Cardi B ist bekannt für direkte Worte, große Auftritte und eine Karriere, die längst weit über die Musik hinausreicht. In einem Interview mit USA Today sprach die 33-jährige Rapperin nun über Ehrgeiz, Geschäftssinn, Gesundheit, Muttergefühle – und darüber, warum sie beim Lebensmitteleinkauf lieber selbst entscheidet, welche Süßkartoffel in den Wagen kommt.
Anlass des Gesprächs war Cardis neue nationale Werbekampagne für den Getränkehersteller Zevia. Die Grammy-Gewinnerin ist nicht nur Markenbotschafterin, sondern auch Anteilseignerin des Unternehmens. In der Kampagne tritt sie als „Real Talk Interpreter“ auf und übersetzt unausgesprochene Botschaften des Alltags in pointierte, direkte Ansagen. Das passt zu ihrem öffentlichen Image: Cardi B gilt als ungefiltert, spontan und schonungslos ehrlich.
Genau diese Offenheit sieht sie selbst als Teil ihrer Persönlichkeit. Sie sei eben so, sagte Cardi B. Gleichzeitig räumte sie ein, dass ihr die Meinung anderer Menschen durchaus nicht immer egal sei. Das sei manchmal belastend.
Im Gespräch machte die Musikerin deutlich, dass sie sich als Geschäftsfrau unterschätzt fühlt. Viele sähen nur die laute, extrovertierte Cardi B, nicht aber die strategische Unternehmerin dahinter. Dabei gehe es ihr längst nicht mehr nur um sich selbst. Sie denke an die Zukunft ihrer vier Kinder. Deshalb achte sie genau darauf, welche Partnerschaften sie eingehe und woran sie sich finanziell beteilige.
Die Zusammenarbeit mit Zevia versteht Cardi B deshalb nicht nur als Werbedeal. Als Anteilseignerin wolle sie Teil von etwas sein, das groß werden könne.
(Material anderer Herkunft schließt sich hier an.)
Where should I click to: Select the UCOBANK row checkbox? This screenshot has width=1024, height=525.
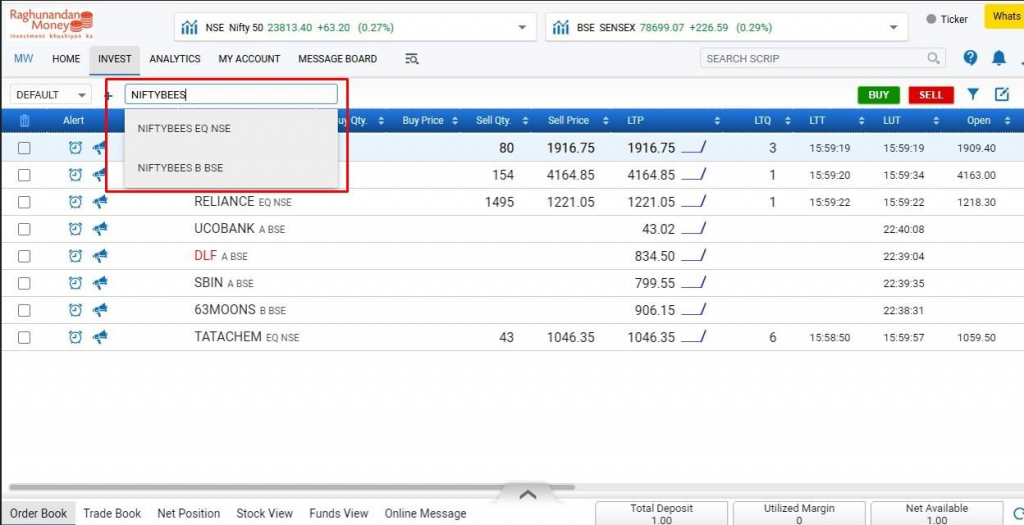point(24,229)
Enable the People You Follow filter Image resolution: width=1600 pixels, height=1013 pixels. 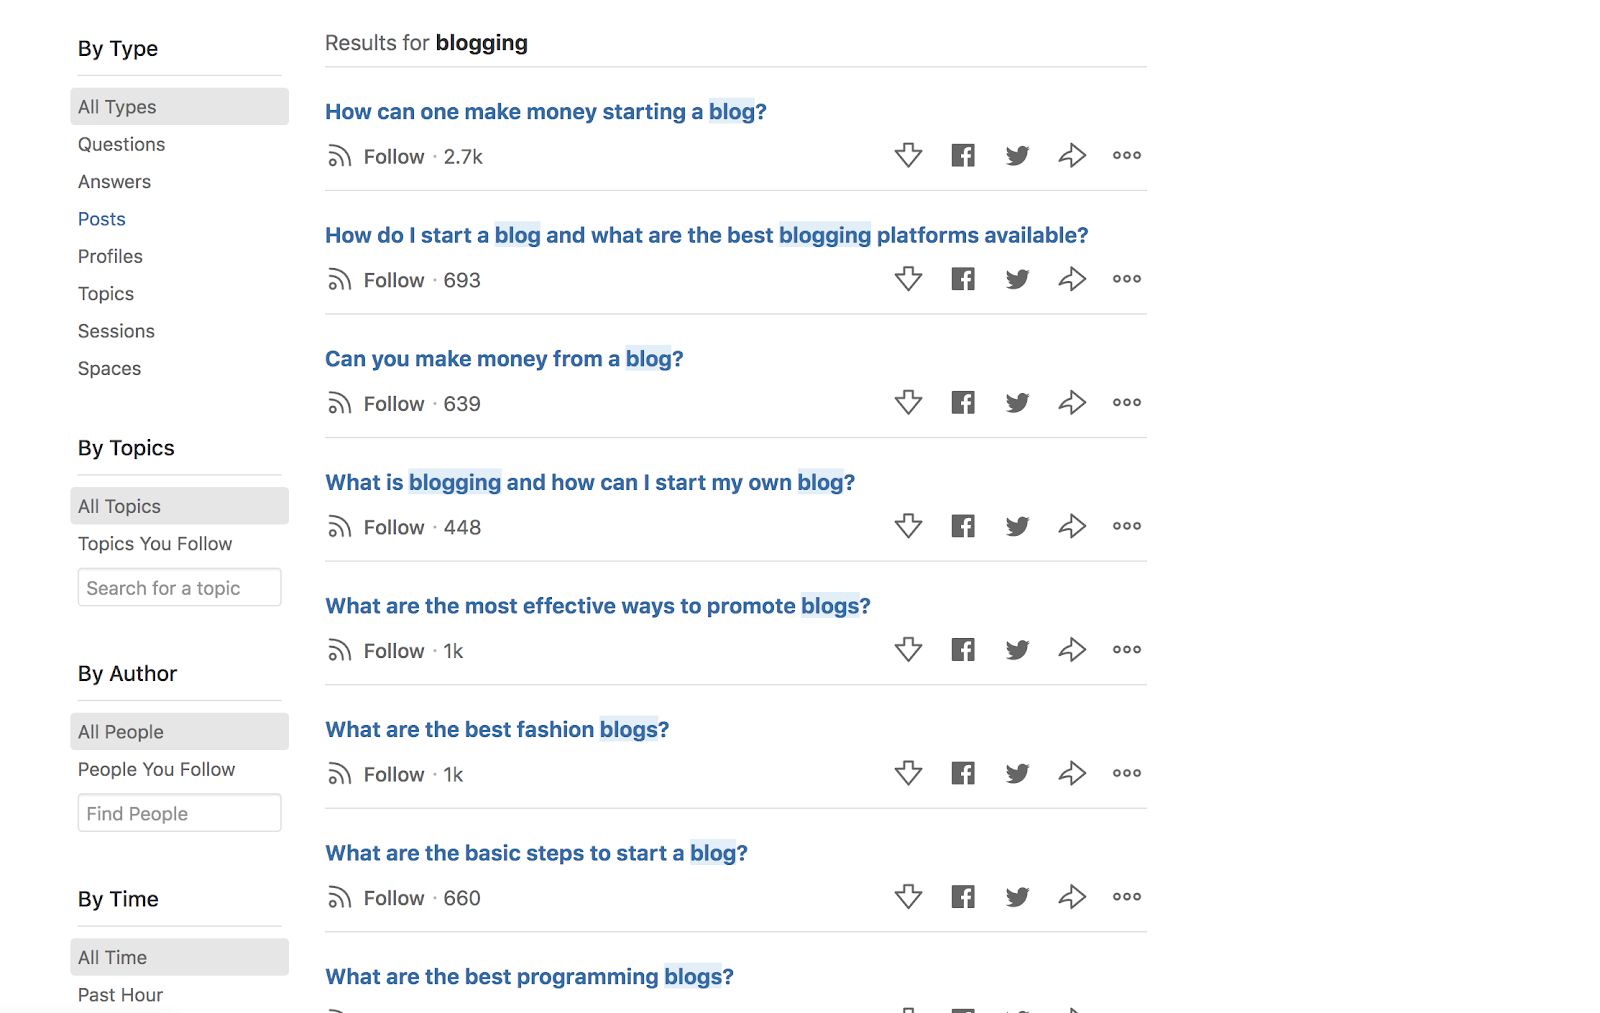pyautogui.click(x=156, y=769)
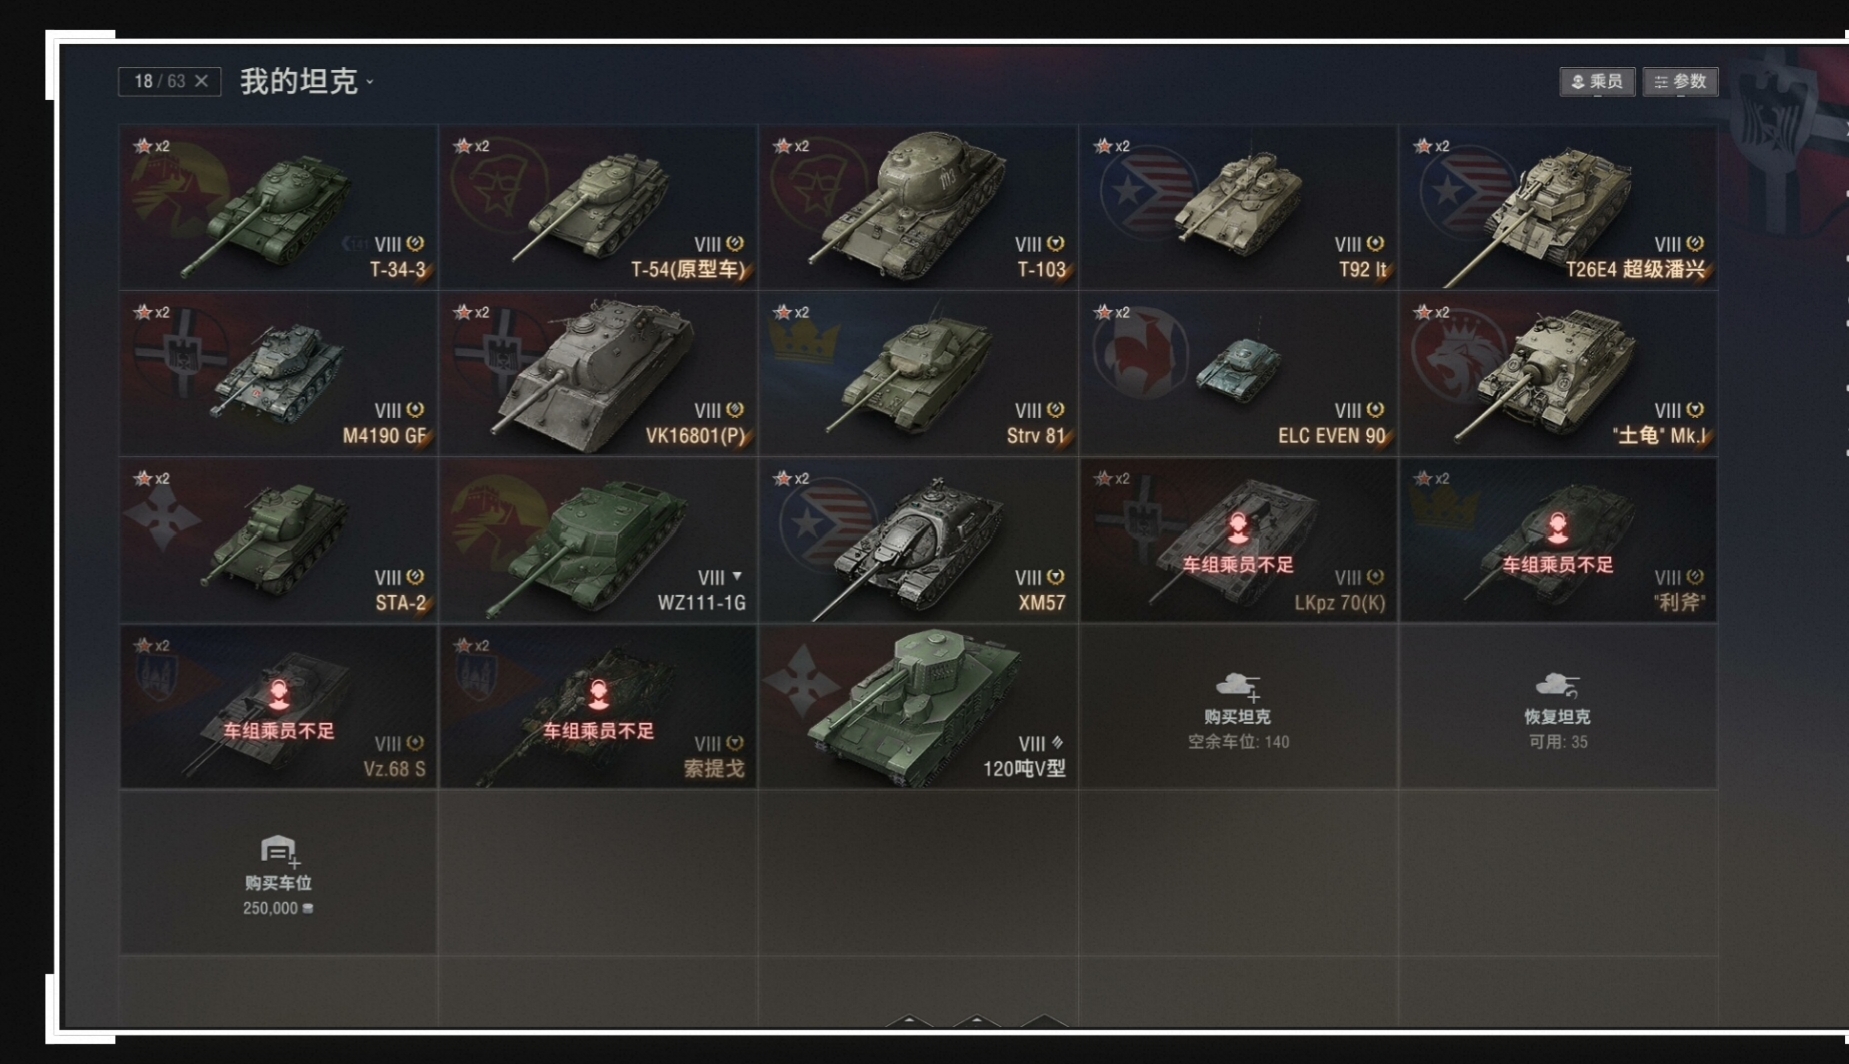Click the premium badge icon beside T-103 tier
The width and height of the screenshot is (1849, 1064).
[x=1056, y=244]
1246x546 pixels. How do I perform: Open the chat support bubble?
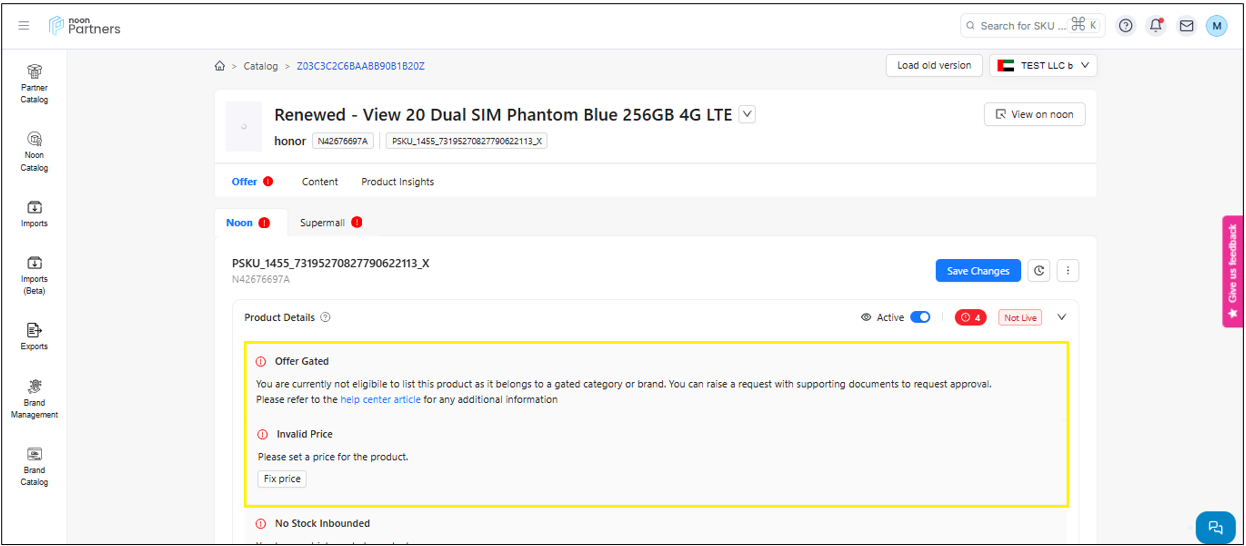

Sie wünsche sich, Produkte, an denen sie beteiligt ist, in möglichst vielen Geschäften zu sehen. Erfolg, so sagt sie, habe sie immer gewollt – schon bevor sie Mutter wurde.
Auch beim Thema Ernährung zeigt sich Cardi B ungewöhnlich nahbar. Sie bezeichnet sich nicht als vorbildlich gesunde Esserin. Zehn Chicken Wings seien durchaus möglich, sagte sie sinngemäß. Aber sie versuche, bewusster zu werden und Dinge auszugleichen. Seit sie älter werde, achte sie stärker darauf, wie Lebensmittel und Getränke ihren Körper, ihr Gewicht und ihre Energie beeinflussen.
Beim Einkaufen verlässt sie sich allerdings nicht blind auf Lieferdienste. Geflügel kaufe sie nicht gern per App, auch Obst und Gemüse wolle sie oft selbst aussuchen. Lieferkäufer würden nicht immer die frischesten Produkte wählen. Manchmal bekomme sie eine Süßkartoffel geliefert, die schon halb verdorben sei. Ihre Bitte ist entsprechend direkt: Man solle beim Zusammenstellen ihrer Bestellung „ein bisschen Liebe“ hineinlegen.
Besonders offen spricht Cardi B über ihre Rolle als Mutter. Ihre Kinder sind zwischen acht Monaten und acht Jahren alt. Sie wolle ihnen gesündere Süßigkeiten und Getränke geben, frage sich aber manchmal, ob sie eine schlechte Mutter sei, wenn sie ihnen etwas Ungesundes erlaube. Am Ende gehe es für sie um Maßhalten.
Trotz ihrer Erfolge in „Hustlers“ und bei „Saturday Night Live“ steht eine größere Schauspielkarriere derzeit nicht im Mittelpunkt. Cardi B sagt offen, dass sie nicht gern den ganzen Tag am Set sitze. Ihre Energie liegt derzeit offenbar stärker bei Musik, Familie und unternehmerischen Projekten.
Das Interview zeigt eine Künstlerin, die zwischen Glamour und Alltag pendelt: perfekt gestylt am Werbeset, aber gleichzeitig beschäftigt mit faulen Süßkartoffeln, Mutterzweifeln und der Frage, wie man langfristig Wohlstand sichert. Cardi B bleibt damit vor allem eines: schwer zu übersehen – und noch schwerer zu unterschätzen.